Servus bei BMW: Theissens letzter Boxenstopp

Vor seinem Wechsel in den Ruhestand stand für den scheidenden BMW-Sportchef Mario Theissen noch ein letzter "Boxenstopp" auf dem Programm

(Motorsport-Total.com/SID) - Am Freitag startet Mario Theissen mit Vollgas in den Ruhestand, am Mittwochabend stand für den scheidenden BMW-Sportchef aber noch ein letzter "Boxenstopp" auf dem Programm. In einem exklusiven Kreis aus Weggefährten, Kollegen und Fahrern, allen voran Formel-1-Weltmeister Sebastian Vettel mit einem dicken Blumenstrauß, und eingerahmt von zahlreichen auch von ihm mitgeprägten Rennautos sagte Theissen nach 34 Jahren im Konzern "Servus". Damit übergibt der 58-Jährige die Verantwortung für die Motorsportabteilung und das neue DTM-Projekt komplett an seinen Nachfolger Jens Marquardt.

Titel-Bild zur News: Mario Theissen

Für Mario Theissen beginnt ab 1. Juli ein neuer Lebensabschnitt

"Mein Ziel ist es, am Donnerstagabend aus der Firma herauszugehen, ohne Verpflichtungen zu haben und mal zu sehen, wie schwer es mir fällt", so der scheidende Motorsportdirektor am heute Abend in München. "Ich habe 34 Jahre geplant, bin in den letzten zwölf Jahren oft verplant worden. Jetzt möchte ich mal ohne Plan sein. Ich weiß noch nicht, wie lange ich durchhalte."

BMW und das verlorene "Wunderkind" Vettel

Weltmeister Vettel, den Theissen bei BMW in die Formel 1 gebracht hatte, würde er übrigens noch einmal zu Toro Rosso ziehen lassen. "Auch wenn es schwerfällt", sagt der BMW-Sportchef: "Wir hatten damals drei Möglichkeiten: ihn als Testfahrer festzunageln, für ihn als unbeschriebenes Blatt einen erfahrenen Rennfahrer aus dem Cockpit zu nehmen oder ihn zu Toro Rosso ziehen zu lassen. Ich glaube, ich würde es wieder so machen."
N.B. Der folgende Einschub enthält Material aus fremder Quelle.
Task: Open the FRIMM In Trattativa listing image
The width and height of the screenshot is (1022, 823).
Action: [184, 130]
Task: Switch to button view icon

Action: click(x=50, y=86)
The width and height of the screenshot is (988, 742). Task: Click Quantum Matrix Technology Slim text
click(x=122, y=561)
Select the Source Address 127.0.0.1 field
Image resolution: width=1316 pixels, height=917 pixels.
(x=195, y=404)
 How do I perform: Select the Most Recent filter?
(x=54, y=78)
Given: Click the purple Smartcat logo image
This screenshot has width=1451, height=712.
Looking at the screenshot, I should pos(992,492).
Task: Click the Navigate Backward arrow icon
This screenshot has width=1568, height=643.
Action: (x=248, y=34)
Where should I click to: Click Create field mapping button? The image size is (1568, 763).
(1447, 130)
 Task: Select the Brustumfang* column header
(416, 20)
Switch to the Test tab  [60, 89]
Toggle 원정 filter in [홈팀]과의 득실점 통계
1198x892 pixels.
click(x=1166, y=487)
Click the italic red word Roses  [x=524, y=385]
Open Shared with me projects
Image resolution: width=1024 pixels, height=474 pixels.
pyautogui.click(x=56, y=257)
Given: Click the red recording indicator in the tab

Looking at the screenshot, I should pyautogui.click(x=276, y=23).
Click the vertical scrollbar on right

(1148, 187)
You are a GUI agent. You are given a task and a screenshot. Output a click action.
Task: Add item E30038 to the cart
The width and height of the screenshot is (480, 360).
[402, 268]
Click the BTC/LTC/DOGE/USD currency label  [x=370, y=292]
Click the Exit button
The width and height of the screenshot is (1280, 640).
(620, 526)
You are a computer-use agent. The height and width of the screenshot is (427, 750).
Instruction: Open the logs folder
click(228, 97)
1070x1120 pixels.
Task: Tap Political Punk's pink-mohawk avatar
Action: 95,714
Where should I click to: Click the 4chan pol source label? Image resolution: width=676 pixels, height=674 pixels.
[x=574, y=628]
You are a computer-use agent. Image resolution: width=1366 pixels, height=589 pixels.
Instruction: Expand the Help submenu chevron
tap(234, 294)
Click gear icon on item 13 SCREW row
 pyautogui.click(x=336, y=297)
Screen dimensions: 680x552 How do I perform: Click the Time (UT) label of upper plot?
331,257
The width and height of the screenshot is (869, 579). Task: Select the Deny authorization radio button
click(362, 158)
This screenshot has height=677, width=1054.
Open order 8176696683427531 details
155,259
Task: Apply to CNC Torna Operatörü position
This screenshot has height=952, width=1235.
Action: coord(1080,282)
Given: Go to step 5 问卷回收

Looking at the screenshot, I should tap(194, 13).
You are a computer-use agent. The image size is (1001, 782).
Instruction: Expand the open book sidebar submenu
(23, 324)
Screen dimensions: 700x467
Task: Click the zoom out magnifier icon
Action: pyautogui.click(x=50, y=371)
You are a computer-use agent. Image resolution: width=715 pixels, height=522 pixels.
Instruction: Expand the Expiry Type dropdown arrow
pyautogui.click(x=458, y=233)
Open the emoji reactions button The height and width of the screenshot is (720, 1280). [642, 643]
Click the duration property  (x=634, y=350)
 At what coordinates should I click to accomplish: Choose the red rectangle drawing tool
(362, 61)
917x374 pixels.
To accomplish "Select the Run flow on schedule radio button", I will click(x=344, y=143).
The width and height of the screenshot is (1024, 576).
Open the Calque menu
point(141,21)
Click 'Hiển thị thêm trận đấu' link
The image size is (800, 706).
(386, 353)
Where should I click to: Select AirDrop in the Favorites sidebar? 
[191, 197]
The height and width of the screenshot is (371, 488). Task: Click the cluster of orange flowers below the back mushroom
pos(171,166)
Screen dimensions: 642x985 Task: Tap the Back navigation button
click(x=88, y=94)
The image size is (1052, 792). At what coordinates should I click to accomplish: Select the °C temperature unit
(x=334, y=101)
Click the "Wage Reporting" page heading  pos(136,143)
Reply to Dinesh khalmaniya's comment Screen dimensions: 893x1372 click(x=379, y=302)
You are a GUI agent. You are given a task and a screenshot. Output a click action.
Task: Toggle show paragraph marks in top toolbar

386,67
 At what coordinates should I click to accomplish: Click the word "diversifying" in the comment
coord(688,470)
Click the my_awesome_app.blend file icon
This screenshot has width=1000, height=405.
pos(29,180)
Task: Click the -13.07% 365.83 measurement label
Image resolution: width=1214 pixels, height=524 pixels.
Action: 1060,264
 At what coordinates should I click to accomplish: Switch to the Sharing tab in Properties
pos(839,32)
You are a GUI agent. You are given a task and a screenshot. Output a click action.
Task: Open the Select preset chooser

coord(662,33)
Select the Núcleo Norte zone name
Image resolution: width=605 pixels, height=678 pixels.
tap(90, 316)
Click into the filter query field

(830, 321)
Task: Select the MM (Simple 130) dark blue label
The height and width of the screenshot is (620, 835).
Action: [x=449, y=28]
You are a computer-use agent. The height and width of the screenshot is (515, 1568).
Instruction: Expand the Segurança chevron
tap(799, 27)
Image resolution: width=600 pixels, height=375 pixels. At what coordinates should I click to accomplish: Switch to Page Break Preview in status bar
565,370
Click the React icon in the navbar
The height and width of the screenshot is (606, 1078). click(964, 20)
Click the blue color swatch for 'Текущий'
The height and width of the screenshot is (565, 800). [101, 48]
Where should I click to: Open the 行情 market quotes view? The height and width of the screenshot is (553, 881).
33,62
Zwölf Jahre stand der aus Monschau in der Eifel stammende Theissen an der Spitze des BMW-Motorsports. Erst gemeinsam mit Gerhard Berger, ab Ende 2003 dann allein, seit Beginn dieses Jahres wieder zu zweit mit Marquardt. In Theissens Ära fielen Siege bei den legendären 24-Stunden-Rennen in Le Mans und auf dem Nürburgring, EM- und WM-Titel bei den Tourenwagen, die Rückkehr, aber auch der Abschied aus der Formel 1.

Theissen arbeitete mit Legenden wie Frank Williams, Fahrern wie Ralf Schumacher oder Alex Zanardi, ebnete Talenten wie Timo Glock oder Nico Rosberg den Weg nach oben. Als letzte Amtshandlung machte er die BMW-Rückkehr in die DTM ab 2012 perfekt. Theissens Rückzug kommt etwas früher, als es die konzerninternen Regelungen vorsehen. Marquardt, den er seit Beginn des Jahres eingearbeitet hatte, wird jetzt zu Beginn der heißen Phase der DTM-Rückkehr allein die Verantwortung übernehmen.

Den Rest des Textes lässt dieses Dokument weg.